I see your potential,
I see how amazing you are,
I see what you can do,
And I want you to do it.
I want you to grow and turn into just as amazing as a woman as I know you will be.
You're my world, and I'm ready for you to find yours.
Even if that means letting go of your hand and letting you find it on your own.
Just know I'll be here.
Sitting on the porch of the house we build from our memories,
A house where it's always summer,
And it's right by the beach,
With the most beautiful sunsets,
And our favourite artist are always on repeat,
A house that feels like home.
I'll sit here in hopes that you can feel my love for you whenever I think of our time together.
I'll sit here and hope that you always know how proud of you I am.

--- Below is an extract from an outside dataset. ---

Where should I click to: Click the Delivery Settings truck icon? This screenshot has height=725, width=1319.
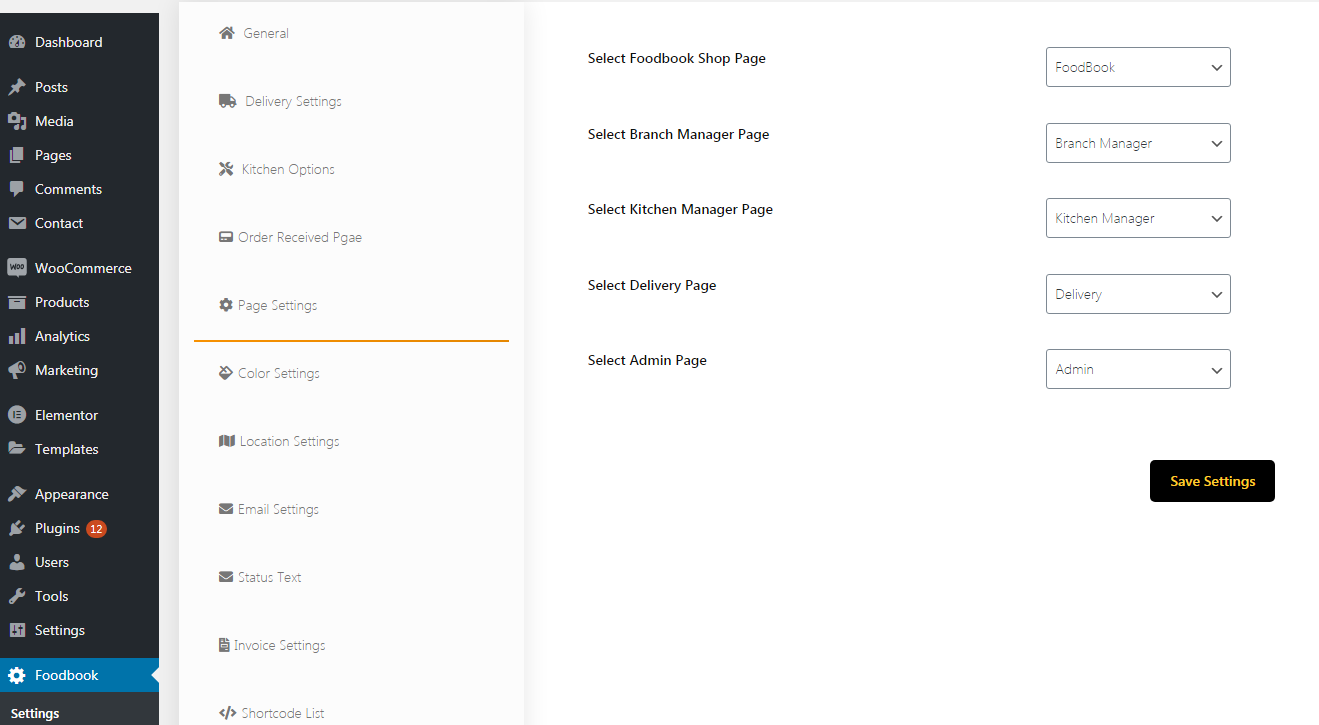pos(227,101)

I'll sit here because I love you,
Even if I have to love you from a distance.
Stuck.
I want to step out of my skin.
Leave my brain behind.
Let my soul wander.
Just for a day.
I'll go for a walk.
I'll probably end up at the beach.
I'll sit on the sandy shore.
I have no fear of getting sand under my nails or in all of my belongings.
That doesn't bother me.
I'll watch the waves.
For once they will calm me fully.
I will no longer be plagued by fears of drowning.
Those come from my troublesome brain.
I'll have left it behind.
I'll stand,
Nobody has ever fought for me. I'm the battle everyone is willing to lose.